Пока не пришли власти открыть сарай, милицейский недвижно сидел возле, на досках, и в служебном раздумье созерцал ноги, изобилие ног, топтавшихся перед ним. Сперва были тут только сапоги, порыжелые и бесстрашные к засухе или слякоти, а попозже, когда весть о происшествии докатилась и до Макарихи, появились и лапти, и женские полусапожки с резинками, и даже чей-то щегольской сапожок. Все это было привычно, и только громадные валенцы, этакие войлочные стояки, на которых качаться бы великаньему тулову, чуточку развлекли милицейское оцепенение. Но валенцы переступили вдруг запретную черту, за которой любопытство становилось уже наказуемым, и ретивый страж вскинул голову на такого смельчака.

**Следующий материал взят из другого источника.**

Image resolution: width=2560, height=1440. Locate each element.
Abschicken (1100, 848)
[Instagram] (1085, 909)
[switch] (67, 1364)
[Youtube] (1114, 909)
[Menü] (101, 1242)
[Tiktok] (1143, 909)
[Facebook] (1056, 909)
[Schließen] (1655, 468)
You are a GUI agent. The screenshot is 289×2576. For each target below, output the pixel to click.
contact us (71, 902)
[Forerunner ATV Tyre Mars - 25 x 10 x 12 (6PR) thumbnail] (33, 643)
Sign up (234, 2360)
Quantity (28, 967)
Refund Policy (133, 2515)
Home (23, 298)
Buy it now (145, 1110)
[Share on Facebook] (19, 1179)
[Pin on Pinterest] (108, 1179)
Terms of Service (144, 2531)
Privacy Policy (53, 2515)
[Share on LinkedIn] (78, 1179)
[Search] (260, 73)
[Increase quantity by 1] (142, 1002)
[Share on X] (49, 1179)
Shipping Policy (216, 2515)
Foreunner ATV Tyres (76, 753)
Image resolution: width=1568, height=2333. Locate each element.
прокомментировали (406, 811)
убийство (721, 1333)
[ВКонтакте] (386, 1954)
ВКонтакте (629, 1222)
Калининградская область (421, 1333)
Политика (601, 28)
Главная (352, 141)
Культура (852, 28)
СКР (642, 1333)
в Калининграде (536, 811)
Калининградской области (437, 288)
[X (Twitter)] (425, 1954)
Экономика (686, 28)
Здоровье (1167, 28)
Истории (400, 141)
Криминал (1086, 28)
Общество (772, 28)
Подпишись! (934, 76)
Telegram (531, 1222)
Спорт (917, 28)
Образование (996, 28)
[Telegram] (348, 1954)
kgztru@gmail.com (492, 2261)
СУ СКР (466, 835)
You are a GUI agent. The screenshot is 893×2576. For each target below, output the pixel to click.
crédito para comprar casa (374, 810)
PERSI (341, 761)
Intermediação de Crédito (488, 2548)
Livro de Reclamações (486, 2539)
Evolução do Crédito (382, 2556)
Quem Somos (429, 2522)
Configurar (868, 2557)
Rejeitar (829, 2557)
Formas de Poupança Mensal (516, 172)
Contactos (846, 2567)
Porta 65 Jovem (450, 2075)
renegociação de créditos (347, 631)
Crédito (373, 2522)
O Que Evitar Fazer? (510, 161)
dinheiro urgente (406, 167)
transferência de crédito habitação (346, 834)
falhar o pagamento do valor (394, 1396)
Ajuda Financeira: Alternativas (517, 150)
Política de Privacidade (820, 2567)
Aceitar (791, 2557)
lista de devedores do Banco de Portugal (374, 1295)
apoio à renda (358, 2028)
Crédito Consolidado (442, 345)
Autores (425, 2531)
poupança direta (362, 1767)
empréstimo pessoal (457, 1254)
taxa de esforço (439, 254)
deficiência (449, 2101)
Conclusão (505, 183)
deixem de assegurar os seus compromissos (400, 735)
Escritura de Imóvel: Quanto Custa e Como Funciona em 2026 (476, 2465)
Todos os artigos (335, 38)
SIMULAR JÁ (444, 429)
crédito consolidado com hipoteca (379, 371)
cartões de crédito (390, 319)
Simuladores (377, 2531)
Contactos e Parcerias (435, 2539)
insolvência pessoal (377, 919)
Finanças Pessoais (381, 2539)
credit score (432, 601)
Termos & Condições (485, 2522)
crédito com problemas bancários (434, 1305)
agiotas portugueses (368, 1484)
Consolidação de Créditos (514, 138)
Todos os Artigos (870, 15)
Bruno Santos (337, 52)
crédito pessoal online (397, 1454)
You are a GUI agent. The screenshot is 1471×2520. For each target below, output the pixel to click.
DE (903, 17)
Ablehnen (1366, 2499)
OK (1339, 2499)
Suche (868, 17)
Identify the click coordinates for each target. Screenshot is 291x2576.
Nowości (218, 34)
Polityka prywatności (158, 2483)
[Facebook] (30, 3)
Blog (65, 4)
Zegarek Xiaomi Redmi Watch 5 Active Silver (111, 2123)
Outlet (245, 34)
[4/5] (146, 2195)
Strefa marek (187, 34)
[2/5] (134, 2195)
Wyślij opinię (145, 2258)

В валенцы вдет был некрупный старичонка в застиранной рубахе и, как сразу определялось по желтизне плешины, гробового возраста. Стараясь подкупить служаку последними улыбочками, остатками прежних богатств, просил старик дозволения заглянуть во мрак окошка.

– Удостовериться желательно, правда ли… – наползал Вассиан и весь, от плеши до валенцев, пахнул чем-то резким, кошачьим: теперь он ютился на задворках у благодетеля.

– Катись, пока я тебе колес не наточил! – загадочно пригрозил милиционер и гнал назад, точно от созерцания окна, где висел самый непримиримый, и мог произойти главный вред.